Provided data Block Start
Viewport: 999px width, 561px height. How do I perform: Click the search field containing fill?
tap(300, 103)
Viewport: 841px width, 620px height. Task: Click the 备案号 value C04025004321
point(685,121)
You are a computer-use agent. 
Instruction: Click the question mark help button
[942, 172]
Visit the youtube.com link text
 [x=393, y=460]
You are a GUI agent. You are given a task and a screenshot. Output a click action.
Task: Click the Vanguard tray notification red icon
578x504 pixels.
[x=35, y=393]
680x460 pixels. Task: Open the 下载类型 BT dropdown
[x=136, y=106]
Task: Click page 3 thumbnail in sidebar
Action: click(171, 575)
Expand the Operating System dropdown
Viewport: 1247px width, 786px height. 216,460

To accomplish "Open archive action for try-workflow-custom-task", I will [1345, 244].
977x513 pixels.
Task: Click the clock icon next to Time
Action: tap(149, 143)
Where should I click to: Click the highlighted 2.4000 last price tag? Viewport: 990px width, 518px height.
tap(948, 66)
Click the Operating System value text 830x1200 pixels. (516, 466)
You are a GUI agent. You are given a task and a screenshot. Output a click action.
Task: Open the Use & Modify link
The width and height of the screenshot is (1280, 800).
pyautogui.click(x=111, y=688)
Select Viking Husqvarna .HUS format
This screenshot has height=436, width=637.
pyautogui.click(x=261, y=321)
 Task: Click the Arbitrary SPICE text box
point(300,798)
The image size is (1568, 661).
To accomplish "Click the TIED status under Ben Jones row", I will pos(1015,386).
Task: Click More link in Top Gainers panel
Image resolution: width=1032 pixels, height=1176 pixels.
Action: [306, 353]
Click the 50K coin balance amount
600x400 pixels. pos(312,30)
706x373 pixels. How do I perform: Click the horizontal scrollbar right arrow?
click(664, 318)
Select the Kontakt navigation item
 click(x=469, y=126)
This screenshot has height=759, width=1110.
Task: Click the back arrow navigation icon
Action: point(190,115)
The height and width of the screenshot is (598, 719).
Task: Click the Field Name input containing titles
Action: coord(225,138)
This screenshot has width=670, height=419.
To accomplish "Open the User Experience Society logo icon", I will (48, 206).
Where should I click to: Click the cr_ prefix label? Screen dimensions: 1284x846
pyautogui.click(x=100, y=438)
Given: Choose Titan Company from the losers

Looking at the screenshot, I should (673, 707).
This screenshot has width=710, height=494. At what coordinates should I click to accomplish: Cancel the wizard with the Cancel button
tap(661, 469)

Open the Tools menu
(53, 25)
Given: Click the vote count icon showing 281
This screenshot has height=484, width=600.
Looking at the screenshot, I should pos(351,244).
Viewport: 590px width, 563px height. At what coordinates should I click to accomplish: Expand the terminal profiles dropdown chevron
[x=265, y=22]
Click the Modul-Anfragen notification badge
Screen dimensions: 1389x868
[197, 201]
Provided data Block End
- [Work request] The answer must be every line of the data that contains the word "notification".

- [Response to the exercise]
Task: Click the Vanguard tray notification red icon
Click the Modul-Anfragen notification badge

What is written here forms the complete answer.